Disclosure Error Rate Consistent with Primary Financial Statements Error Rate
I have spent a good amount of time studying the primary financial statement information from XBRL-based digital financial reports submitted by public companies to the SEC. I have examined the relations between the fundamental accounting concepts on the primary financial statements. I have examined the fundamental ability to read any reported information, what I call the minimum criteria.
But what about the disclosures? Well, I have been looking at those also. Not in as much detail as the primary financial statements at this point, but now that I have a really good handle on the primary financial statements, I will dig into the disclosures more.
This is a summary of what I see right now. Below are summaries of the analysis of 9 fairly basic disclosures. I provide the name, a link to the analysis summary, and a percentage of SEC XBRL financial filings which conform to what I would expect the disclosure to look like:
- Future miniumum lease payments for capital leases: 57%
- Future minimum lease payments for operating leases: 67%
- Long term debt maturities: 76%
- Deferred tax asset (liability), Net: 78%
- Property, plant and equipment components roll up: 86%
- Long lived assets by geographic area: 47%
- Finite lived intangible assets estimated useful lives: 62%
- Capitalized computer software roll forward: 0%
- Accounts receivable roll up: 63%
Here is a table of this information:
Clearly this is not conforming to formal scientific protocol, but I do think that it provides a reasonably good assessment of how well disclosures are being created. What I see is that the quality of at least these basic disclosures is fairly consistent with the quality of the primary financial statements. While the above 9 are samples of the total population, the primary financial statements analysis was of the entire population.
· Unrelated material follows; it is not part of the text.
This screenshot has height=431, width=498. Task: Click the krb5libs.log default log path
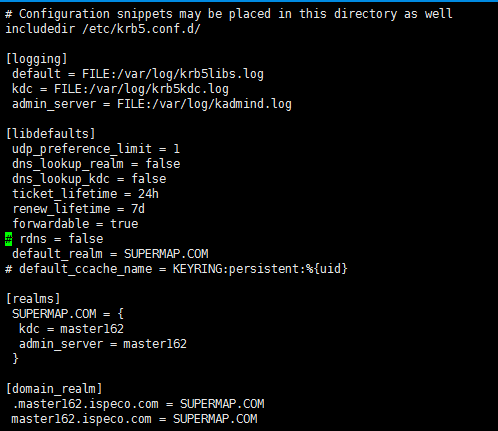tap(173, 74)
Conformance to the fundamental accounting concepts is about 60% for the entire population of SEC filers (excluding funds, trusts, and inactive filers). Conformance to the minimum criteria is about 57% for that same entire population. From what I can see in the conformance percentages above, it looks like disclosures are in the ball park of the fundamental accounting concepts and minimum criteria, let us just say 50 to 60% or so.
The most interesting thing though is that the testing "rig" that I used to test the fundamental accounting concepts works on the disclosures also.
If you look through the links in the list above you see a lot of PDFs which were manually created piece-by-piece by looking at individual SEC XBRL financial filings. But then you see this. Basically, I learned from creating and perfecting the PDFs. I applied what I learned and created far, far more automated process for analyzing the disclosures.
If you follow my blog you will likely recall my mantra:
The only way a meaningful exchange of information can occur is the prior existence of agreed upon technical syntax rules, domain semantics rules, and workflow/process rules.
What I am realizing from doing all this work analyzing public company XBRL-based filings to the SEC is the low probability that the FASB or SEC or anyone else would be able to come up with all those rules proactively, in advance of having thousands of filings to look at using machine based processes. Who would have known all of the rules which would have been needed? While I thought I did, I realize now that I only had a partial set of understanding.
What will reveal the complete set is automated testing of digital financial reports which need to be created are the inconsistencies observed in SEC filings. This is actually consistent with what happened back in 2004. What happened then was the creation of the XBRL 2.1 conformance suite. Before the conformance suite was created, software had an interoperability problem. During and after the creation of the conformance suite most of the interoperability issues went away. For example, if you go look at #1 Technical syntax readable in the minimum criteria, you see that there is only 1 error in about 7000 filings. That is the "technical syntax rules" in my mantra above being satisfied.
All these tests like the fundamental accounting concepts and relations between concepts and the disclosure rules which are basically more detailed fundamental concepts and relations-type information. Rules. Here is the summary of the results. What drives that? Well, here are the mapping rules. Here are the impute rules.
Basically, imagine a battery of domain semantic tests (second part of the mantra):
- Minimum criteria type rules
- Fundamental accounting concepts and relations between concepts type rules
- Rules for defining the classes or categories into which every taxonomy concept fits
- Rules for defining the relations between classes or categories and the members of those classes
- Applying all of the above to the set of possible disclosures (this is a prototype of this information for about 226 disclosures, this is another prototype with about 500 disclosures, this is a vetted prototype of the complete list of disclosures organized within topics)
This is some of the basic knowledge of financial reporting. This is all mechanical type stuff. No judgment involved here. All this information will eventually be in machine readable for so software can use it to help get these mechanical pieces of digital financial reports correct.
This set of slides, Machine Readable Knowledge Representation Using XBRL for Digital Financial Reporting, summarizes all this as best as I can right now.
Digital financial reporting is just around the corner.